Wednesday, May 28

The Problem with Court Mediation

It's early in the week for another article of substance and I usually try to back end them, but this one is an exception.

A new article in the George Mason Law Review by Leonard Riskin and Nancy Welsh just might scratch an itch for many of us.


Is that All There is? 'The Problem' in Court-Oriented Mediation says that court-oriented mediation now reflects the dominance of lawyers and insurance claims adjusters - and one shot players are not catered for.

Riskin/Welsh opine that these repeat players understand the problem to be addressed in personal injury, employment, contract, medical malpractice and civil non-family disputes as a matter of merits assessment and litigation risk analysis - but say court mediation programs fail to meet expectations and needs of ordinary one time users - mediation is structured so that litigation issues predominate; other issues - personal, psychological, relational, communitarian - disappear.


Abstract: The "alternative" process of mediation is now well-institutionalized and widely (though not universally) perceived to save time and money and satisfy lawyers and parties.
However, the process has failed to meet important aspirations of its early proponents and certain expectations and needs of one-shot players.
In particular, court-oriented mediation now reflects the dominance and preferences of lawyers and insurance claims adjusters.
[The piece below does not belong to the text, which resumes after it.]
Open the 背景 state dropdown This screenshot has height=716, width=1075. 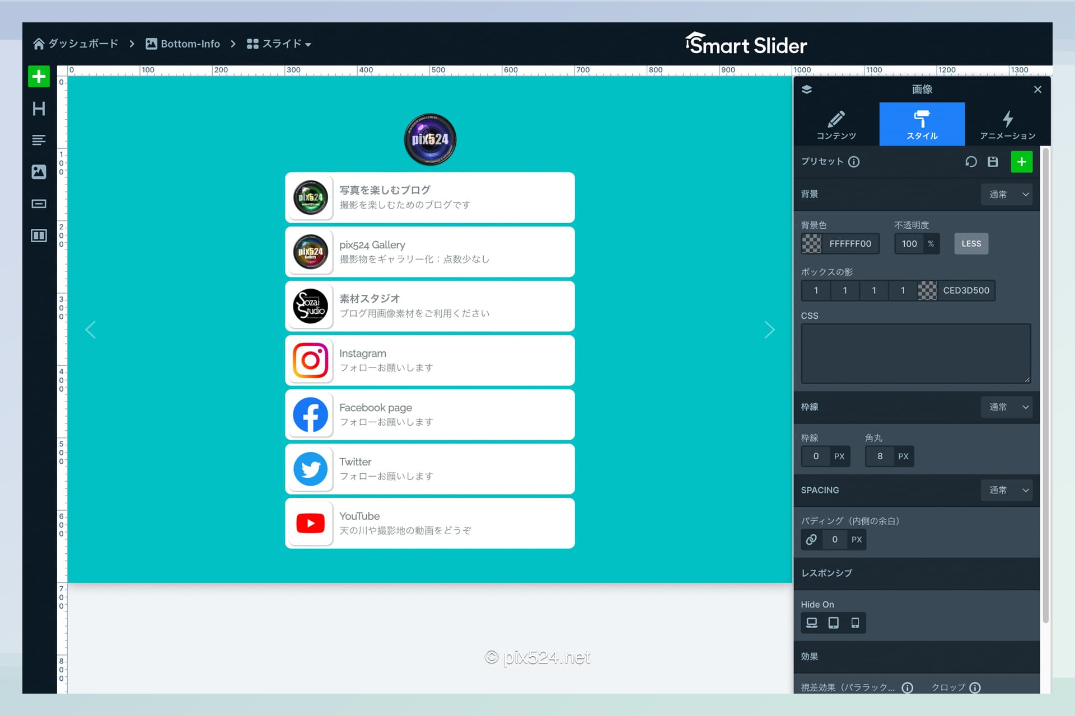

These repeat players understand "the problem" to be addressed in personal injury, employment, contract, medical malpractice and other "ordinary" civil non-family disputes as a matter of merits assessment and litigation risk analysis.
Mediation is structured so that litigation issues predominate; other potential issues - personal, psychological, relational, communitarian - disappear. [read more]


Hat Tip to the wonderful Legal Theory Blog

3 comments:

Anonymous said...

Certainly, this is one of the more disappointing outcomes of mediation becoming more mainstream. However, the opportunity for greater understanding of and attention to the 'secondary' issues you mentions still exists for those consumers who choose to you private practitioners.

It is the responsibility of mediators to educate the public about these differences and make a compelling case for mediating outside of the court structure when the primary issues are personal, relational or community based. That's not a new message for me, I know. Hopefully, I say it more persuasively when Mediation Mensch relaunches as a podcast.

Thanks, Geoff

Chris Annunziata said...

I will read the full article later, but I have one comment on the abstract:

Cases involving "a son‘s heart-breaking disabilities" simply do not end up in "court-referred" mediation.

At least not by my definition of "court-referred" - which is referral to a free or reduced cost mediation provided by a mediator on an approved roster. These are also typically limited in time.

In this jurisdiction, the court may order the parties to mediation and there may be a coordinator who assigns cases for those without a preference, but every county allows the parties to choose to use their own mediator if they wish, rather than one from a roster or rotating list.

The complex cases (personal injury or otherwise) don't end up in a court-referred program where the parties are limited in time or restricted to using a mediator from a rotating list. And the good mediators in this community do not apply cookie cutter approaches to the complex cases.

And most of the so-called single issue cases I see in the court referred programs, simple PI cases, collections matters, just do not have significant emotional elements. For the parties it is a matter of economics. How much will you pay and when?

Anonymous said...

Here in Los Angeles, all types of cases at all levels of $$$ and complexity are "referred" to court-annexed mediation -- both in the local federal and state courts, and at the trial and appellate level.

I've personally dealth with death and disfigurement cases(medical malpractice; police misconduct); civil assault and battery; and, commercial disputes of all kinds.

I'm also not certain that I've ever run into a "single issue" case -- either in my private practice; in my service to local court's; or in my community mediation service.

There are people and commercial interests involved in every legal action that, if explored, permit the parties to find solutions that are not simply merits and position based.

It's not the existence of court annexed programs that's the problem; it's the limited training that the Courts accept for participation on their panels. This is particularly true of attorneys and retired judges for whom position and merits-based settlement conferences form the bulk of their practical experience.

Teach panel members interest-based negotiation techniques, expose them to facilitative and transformative mediation theory and practice, and you'll see immediate improvements in court-annexed programs.

Listen, it took me one full year to really "get" how blinkered I'd become by rights/remedies and how much broader a canvas I had to paint on as a mediator using interest-based negotiation skills.

Let's not despair! Let's just help make mediation practice better in all venues at all levels.